Por dicha esos tiempos pasaron, y ahora disfruto de lo que hago.
-¿Cómo hace para manejar la presión de la gente, que siempre quiere verlo en los primeros lugares?
-A veces la afición es ingrata, y no entiende que no siempre se gana. Un ejemplo es que Claudia Poll queda cuarta del mundo y la tachan de mala, sin recordar lo que ya hizo.
-El año pasado, cuando Ernesto Lobito Fonseca ganó los títulos de 125 y 250 centímetros cúbicos (cc), ¿sintió esa presión del público?
-Por dicha las personas que se acercaron me dijeron que tenía que seguir adelante. Lobito y yo tuvimos grandes piques y la gente vio que nuestra lucha fue con todo. Él ganó merecidamente y yo lo reconozco.
-Lobito Fonseca y otros han dicho que usted fue su ídolo de la infancia. Se considera un símbolo en el motocross.
-Por lo que usted dice y la gente me comenta, sí, aunque jamás me he creído superior a nadie.
Sé que he ayudado a este deporte, pero este también me da muchas satisfacciones.
-¿Por qué nunca se fue a correr a Estados Unidos o Europa?
-Cuando tenía la edad para poder hacerlo, acá el motocross no era visto como una profesión, por lo que yo solo lo tomaba como un hobbie. Ahora que las cosas han cambiado y el motocross es seguido por miles y apoyado por grandes empresas, creo que mi edad no es la mejor para aventurarme.
-¿Cree que estos son los mejores años del motocross?
-Hace diez años, cuando Rodolfo Peña, Hugo Carmona, Jurgen Larsson, Alberto Zamora, mi hermano Pity (Arturo) y yo, entre otros, teníamos un nivel parecido, el motocross tenía mucha afición. Ahora, con el apoyo de buenos patrocinadores y la organización de competencias como el Arenacross, el auge ha regresado.

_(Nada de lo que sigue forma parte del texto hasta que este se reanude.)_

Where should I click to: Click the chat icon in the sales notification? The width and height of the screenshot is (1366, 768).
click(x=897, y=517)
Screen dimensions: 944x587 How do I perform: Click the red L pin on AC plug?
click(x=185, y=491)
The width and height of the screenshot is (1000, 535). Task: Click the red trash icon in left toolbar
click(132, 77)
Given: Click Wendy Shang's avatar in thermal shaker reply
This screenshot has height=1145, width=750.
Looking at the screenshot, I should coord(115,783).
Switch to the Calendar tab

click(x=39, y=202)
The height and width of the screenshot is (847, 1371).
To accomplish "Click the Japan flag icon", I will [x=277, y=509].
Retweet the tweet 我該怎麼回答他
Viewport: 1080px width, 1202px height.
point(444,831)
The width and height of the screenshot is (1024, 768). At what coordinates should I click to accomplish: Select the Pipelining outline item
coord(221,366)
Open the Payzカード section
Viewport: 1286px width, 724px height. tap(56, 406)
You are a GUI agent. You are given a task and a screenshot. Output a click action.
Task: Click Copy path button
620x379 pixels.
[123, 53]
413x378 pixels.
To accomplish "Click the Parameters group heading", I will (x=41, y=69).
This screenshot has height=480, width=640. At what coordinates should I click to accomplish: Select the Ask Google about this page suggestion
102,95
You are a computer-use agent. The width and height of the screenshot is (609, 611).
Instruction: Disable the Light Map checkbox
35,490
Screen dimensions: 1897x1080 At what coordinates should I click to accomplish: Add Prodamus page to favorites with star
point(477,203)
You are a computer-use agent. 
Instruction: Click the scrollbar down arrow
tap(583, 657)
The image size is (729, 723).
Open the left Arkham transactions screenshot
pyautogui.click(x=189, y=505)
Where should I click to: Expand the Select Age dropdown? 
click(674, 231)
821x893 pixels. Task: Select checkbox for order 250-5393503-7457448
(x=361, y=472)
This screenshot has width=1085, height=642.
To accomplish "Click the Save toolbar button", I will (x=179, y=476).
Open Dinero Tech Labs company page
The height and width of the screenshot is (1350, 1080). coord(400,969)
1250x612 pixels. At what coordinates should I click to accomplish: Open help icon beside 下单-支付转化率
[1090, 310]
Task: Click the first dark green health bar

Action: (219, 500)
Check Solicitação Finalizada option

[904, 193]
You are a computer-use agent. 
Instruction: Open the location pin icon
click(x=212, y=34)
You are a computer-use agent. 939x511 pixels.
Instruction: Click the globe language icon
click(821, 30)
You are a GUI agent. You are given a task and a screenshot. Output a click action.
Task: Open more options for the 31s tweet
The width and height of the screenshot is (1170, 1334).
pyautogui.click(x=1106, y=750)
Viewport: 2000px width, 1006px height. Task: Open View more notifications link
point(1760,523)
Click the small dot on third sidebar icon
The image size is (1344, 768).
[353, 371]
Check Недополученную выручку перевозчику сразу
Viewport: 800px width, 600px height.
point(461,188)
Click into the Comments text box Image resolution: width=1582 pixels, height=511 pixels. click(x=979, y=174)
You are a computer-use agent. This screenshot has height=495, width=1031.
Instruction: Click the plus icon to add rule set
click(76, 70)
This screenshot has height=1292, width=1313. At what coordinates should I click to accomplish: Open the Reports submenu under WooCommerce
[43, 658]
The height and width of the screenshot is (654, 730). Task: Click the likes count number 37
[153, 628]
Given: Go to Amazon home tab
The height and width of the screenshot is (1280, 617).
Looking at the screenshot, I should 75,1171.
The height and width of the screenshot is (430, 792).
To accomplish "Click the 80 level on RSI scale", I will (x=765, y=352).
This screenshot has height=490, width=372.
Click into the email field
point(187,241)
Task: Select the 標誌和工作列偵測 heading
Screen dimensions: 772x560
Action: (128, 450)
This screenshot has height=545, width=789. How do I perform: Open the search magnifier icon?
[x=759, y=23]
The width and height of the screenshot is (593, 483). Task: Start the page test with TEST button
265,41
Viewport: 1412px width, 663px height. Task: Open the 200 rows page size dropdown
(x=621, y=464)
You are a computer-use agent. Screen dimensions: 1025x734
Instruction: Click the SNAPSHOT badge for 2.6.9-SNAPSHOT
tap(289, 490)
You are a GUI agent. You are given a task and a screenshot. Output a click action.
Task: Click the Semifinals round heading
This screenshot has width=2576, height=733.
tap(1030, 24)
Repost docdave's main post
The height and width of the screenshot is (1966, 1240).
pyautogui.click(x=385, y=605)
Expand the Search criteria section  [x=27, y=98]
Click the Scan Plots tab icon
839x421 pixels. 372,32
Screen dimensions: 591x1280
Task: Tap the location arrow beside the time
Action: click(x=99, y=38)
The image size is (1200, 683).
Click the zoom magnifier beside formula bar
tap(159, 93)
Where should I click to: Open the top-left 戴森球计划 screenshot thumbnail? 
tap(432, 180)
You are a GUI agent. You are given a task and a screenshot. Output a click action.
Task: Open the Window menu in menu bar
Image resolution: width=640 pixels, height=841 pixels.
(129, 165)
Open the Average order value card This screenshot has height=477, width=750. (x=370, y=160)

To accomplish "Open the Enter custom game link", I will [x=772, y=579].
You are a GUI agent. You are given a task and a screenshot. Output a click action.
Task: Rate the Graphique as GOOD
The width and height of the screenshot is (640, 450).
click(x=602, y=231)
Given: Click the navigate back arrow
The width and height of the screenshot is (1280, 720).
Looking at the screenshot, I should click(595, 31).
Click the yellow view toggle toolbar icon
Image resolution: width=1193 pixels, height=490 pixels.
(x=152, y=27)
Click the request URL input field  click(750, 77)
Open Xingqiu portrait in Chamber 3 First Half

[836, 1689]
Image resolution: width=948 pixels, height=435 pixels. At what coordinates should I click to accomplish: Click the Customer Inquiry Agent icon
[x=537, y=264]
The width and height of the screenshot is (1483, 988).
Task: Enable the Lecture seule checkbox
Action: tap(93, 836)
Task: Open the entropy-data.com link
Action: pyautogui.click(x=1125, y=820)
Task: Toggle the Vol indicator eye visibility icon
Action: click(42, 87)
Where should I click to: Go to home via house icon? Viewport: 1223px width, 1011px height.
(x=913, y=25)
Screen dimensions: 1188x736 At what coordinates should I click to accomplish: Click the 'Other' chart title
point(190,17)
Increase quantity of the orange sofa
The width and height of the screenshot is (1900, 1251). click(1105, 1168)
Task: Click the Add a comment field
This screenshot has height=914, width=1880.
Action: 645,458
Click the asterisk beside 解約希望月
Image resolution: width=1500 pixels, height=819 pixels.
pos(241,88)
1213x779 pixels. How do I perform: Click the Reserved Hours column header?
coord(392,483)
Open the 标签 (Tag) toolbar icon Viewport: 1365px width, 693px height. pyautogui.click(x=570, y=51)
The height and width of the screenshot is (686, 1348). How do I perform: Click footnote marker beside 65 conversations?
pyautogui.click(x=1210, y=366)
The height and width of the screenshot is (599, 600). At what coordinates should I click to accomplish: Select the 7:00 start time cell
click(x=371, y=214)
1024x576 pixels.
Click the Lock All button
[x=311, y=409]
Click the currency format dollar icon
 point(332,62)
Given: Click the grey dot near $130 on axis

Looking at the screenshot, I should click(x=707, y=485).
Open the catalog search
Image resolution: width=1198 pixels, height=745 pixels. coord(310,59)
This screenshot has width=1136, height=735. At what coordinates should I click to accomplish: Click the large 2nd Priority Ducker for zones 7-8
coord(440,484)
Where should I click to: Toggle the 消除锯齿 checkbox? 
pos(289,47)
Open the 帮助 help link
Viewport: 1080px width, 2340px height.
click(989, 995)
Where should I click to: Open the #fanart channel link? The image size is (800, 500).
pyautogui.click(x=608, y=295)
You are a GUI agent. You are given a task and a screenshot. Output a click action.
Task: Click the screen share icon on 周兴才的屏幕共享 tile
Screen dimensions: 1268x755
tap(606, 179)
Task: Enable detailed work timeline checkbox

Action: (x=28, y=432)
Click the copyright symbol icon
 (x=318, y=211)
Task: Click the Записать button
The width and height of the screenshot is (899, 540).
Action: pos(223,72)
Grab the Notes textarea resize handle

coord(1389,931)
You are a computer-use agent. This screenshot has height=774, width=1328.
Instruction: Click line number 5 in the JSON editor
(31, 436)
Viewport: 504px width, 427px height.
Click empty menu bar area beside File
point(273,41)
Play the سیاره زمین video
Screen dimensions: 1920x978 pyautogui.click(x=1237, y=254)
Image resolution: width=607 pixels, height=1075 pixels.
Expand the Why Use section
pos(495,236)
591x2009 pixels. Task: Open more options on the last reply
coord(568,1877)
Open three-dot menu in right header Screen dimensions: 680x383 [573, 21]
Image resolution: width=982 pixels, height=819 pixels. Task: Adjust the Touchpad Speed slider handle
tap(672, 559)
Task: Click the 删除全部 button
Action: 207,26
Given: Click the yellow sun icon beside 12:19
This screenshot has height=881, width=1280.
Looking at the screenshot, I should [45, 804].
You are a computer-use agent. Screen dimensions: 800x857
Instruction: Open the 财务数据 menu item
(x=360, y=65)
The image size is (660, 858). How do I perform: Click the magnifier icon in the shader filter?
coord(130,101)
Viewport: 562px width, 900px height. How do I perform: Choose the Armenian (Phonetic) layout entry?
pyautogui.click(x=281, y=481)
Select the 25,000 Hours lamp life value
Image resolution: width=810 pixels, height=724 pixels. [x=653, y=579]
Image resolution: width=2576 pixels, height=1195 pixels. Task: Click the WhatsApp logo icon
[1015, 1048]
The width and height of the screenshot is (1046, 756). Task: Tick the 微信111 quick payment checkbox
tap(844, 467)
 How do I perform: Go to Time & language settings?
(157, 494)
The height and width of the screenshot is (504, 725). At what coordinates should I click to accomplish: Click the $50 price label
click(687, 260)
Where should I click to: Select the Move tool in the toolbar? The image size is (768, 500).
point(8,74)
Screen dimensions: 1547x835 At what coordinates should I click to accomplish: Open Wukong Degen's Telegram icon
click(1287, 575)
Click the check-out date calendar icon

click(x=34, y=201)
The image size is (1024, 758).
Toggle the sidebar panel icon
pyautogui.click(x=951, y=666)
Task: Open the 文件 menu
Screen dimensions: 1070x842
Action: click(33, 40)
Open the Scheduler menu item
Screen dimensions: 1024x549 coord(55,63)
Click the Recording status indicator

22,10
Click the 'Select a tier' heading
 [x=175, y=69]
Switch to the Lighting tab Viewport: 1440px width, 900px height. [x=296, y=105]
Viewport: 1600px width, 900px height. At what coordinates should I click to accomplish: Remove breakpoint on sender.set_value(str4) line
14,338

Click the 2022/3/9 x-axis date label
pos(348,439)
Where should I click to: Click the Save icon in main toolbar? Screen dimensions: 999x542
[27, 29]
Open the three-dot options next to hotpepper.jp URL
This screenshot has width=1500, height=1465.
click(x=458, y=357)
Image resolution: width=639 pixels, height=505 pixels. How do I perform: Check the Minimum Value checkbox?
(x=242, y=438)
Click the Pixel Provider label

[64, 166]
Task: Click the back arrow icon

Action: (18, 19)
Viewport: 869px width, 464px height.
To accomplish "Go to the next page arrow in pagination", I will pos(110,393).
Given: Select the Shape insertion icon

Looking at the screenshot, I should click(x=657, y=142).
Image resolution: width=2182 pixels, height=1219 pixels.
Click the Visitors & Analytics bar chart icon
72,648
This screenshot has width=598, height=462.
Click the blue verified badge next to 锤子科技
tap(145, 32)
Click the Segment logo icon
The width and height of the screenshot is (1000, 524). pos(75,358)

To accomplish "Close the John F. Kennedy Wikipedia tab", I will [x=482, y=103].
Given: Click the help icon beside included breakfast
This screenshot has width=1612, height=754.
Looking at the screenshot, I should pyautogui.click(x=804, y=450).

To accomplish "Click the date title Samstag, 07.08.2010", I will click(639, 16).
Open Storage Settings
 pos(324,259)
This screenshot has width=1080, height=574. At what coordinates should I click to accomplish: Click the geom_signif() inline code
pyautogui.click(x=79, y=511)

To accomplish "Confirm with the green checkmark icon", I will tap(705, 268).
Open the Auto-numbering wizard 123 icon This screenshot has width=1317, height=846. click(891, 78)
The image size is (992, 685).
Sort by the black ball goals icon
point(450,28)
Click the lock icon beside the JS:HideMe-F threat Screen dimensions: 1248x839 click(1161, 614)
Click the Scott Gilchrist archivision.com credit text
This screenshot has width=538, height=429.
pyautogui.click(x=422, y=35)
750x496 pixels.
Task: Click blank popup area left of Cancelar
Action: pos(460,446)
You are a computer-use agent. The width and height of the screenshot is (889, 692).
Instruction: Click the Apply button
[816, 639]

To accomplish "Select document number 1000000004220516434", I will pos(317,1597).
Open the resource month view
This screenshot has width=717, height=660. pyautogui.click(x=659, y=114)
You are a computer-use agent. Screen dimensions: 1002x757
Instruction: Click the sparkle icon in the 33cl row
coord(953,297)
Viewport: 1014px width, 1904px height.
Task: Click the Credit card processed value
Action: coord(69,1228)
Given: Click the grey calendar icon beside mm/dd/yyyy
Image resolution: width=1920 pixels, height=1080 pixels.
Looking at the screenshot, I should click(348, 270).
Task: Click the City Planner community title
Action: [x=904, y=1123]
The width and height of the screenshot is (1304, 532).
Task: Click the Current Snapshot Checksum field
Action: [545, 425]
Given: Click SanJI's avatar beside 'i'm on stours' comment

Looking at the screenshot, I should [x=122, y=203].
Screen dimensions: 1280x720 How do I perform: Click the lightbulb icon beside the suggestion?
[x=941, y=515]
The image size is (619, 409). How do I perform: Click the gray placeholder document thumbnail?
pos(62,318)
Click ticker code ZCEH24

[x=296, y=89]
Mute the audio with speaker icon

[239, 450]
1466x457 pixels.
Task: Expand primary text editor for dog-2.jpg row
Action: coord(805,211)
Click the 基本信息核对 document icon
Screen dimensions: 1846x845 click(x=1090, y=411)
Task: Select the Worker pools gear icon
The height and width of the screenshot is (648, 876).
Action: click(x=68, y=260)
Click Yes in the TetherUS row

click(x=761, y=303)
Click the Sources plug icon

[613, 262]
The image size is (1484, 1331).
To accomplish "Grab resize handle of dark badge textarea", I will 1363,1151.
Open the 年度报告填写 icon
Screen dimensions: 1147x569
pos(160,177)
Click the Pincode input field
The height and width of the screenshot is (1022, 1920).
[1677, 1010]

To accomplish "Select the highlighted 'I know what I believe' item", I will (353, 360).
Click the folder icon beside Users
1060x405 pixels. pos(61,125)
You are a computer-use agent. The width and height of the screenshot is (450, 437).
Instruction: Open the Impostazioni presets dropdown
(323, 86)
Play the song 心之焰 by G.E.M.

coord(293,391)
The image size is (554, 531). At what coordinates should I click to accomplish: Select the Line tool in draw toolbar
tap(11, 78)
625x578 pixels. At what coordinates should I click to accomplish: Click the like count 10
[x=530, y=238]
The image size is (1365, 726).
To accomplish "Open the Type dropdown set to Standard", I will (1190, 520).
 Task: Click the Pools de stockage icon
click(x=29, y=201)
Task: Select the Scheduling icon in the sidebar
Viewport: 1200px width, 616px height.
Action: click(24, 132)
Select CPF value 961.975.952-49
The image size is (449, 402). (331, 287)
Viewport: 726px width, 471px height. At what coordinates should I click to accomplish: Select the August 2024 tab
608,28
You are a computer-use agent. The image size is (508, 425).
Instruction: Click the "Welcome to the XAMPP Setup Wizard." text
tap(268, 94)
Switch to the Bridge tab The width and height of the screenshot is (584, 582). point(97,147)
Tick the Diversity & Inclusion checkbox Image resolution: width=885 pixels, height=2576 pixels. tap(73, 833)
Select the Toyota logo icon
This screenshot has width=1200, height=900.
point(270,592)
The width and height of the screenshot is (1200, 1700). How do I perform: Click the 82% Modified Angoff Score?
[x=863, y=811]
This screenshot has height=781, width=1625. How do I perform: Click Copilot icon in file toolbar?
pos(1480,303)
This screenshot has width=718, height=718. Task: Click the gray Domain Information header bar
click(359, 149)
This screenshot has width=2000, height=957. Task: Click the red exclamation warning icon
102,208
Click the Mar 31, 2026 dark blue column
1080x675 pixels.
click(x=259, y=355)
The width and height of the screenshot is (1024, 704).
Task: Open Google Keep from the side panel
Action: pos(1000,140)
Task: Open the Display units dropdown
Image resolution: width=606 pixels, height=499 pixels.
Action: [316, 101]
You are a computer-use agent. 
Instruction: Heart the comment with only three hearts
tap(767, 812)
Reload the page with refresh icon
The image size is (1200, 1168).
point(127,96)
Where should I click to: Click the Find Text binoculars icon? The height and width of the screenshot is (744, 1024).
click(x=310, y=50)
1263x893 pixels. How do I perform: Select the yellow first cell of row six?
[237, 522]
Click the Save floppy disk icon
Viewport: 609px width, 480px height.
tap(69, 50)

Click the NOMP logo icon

-¿Hasta cuándo estará satisfecho?
-Tal vez el siete de noviembre, luego del Mundial de Veteranos, me sienta satisfecho.
-¿Qué le falta este año?
-Acuérdese que aún me queda por ganar la categoría de 125 cc -ya ganó la de 250 cc- y el latinoamericano de 250 cc, que serían mis títulos 30 y 14 en Costa Rica y Latinoamérica, respectivamente.